Sunday 8 February 2009

James Lennox Kerr / Peter Dawlish

For years, my wife and I tracked down the books of Peter Dawlish, written throughout the 1930s to 1960s, mostly about boats and the sea. Chance, and the internet, helps us to identify him with James Lennox Kerr, the son in law of the artist Lamorna Birch. You will find my version of his life (checked by his son) on Wikipedia. Ironically my wife and I discovered that we had unknowingly walked past his former house (he died in 1963) every year for 25 years.

Jimmy had run away to sea as a in Glasgow and had recorded many of his adventures in his later fiction, as well as writing three autobiographies, one of a year tramping around America as a hobo (1930), another of a family journey to Scotland in a home-converted boat (1938), the third an account of his life up to the beginning of his writing career (1942). His fiction in the 1930s is for adults, about his home in Scotland, others about Australia. It has a social agenda, with hard-hitting critique. He also in this decade wrote (as Gavin Douglas, a good Scottish name) a series of crime thrillers at sea, most featuring irascible Captain Sampson (who had an officer called Kerr!).

His early children's books were in his own name. The Eye of the North took a young man across America and Canada (much as he had done as a hobo) to find his father, dodging and evil villain who almost does for him. The Blackspit Smugglers tells of a boy foiling a complex smuggling operation, again at risk of his own life. The illustrations are by Rowland Hilder so the early edition is worth having for those along. The third was a 'first tripper' tale, a do-it-yourself how to go to sea. Told as fact ('my first trip') it is in fact fiction. The ship was called Nantewas, the name of a cottage in his home village that he and I have stayed in, indeed the place where his new little son was born. That son went to sea himself, a hydrographer, and we were able to reminisce eating outside the cottage called Nantewas.
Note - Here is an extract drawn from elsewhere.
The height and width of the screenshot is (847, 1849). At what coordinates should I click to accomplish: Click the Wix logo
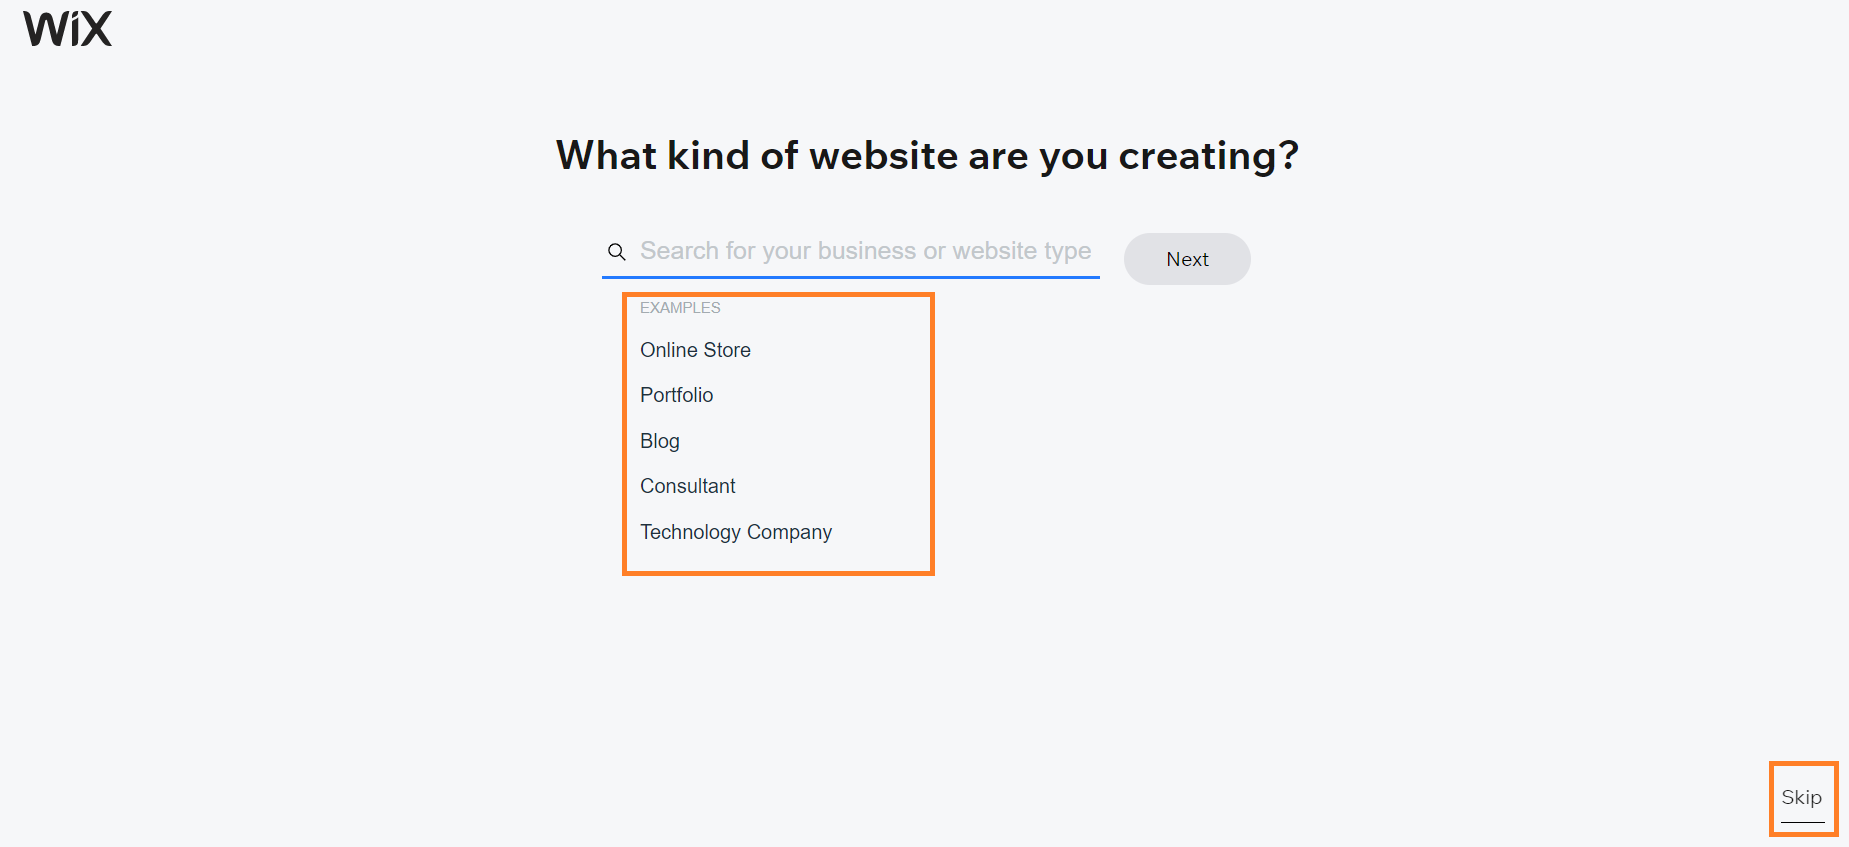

Jimmy Kerr took out a new book contract with Oxford University Press, and perhaps to hide the fact from his original publisher Nelson, he used the psuedonym Peter Dawlish. Why that name I do not know. Dawlish is a seafaring town, perhaps. His new irascible captain was called Peg-Leg, who had several adventures at war (pre-second world war, with a fictional enemy), minesweeping and sealing. By the beginning of the war he was a well known writer under each of his three names. His final PegLeg books, published in 1940, give more than a hint that he knew that war was inevitable, and that he would have a role to play. Still a seafarer, he joined up in the Royal Navy Volunteer Reserves, to serve on minesweepers, help at Dunkirk, and other such duties. This put an end to publications, if not to writing.

Publications began to flow again after the war in all three names. He is best known for his next series about five boys restoring and sailing a French crabber which they called Dauntless (though other names are used in translations). These are stories of intrepid seafaring by this teenage group, with precise nautical detail and superb illustrations. This in my view is far better work than Arthur Ransome, whose Great Northern (1948) overlapped the series. Other books were used widely in schools - Aztec Gold, Martin Froblisher, Young Drake of Devon, He Sailed with Drake and The Boy Jacko. There were also a number of non fiction books for schools.

His writing for adults included stories (especially as Gavin Douglas), war commemorative books such as Wavy Navy, and biography. He died in 1963.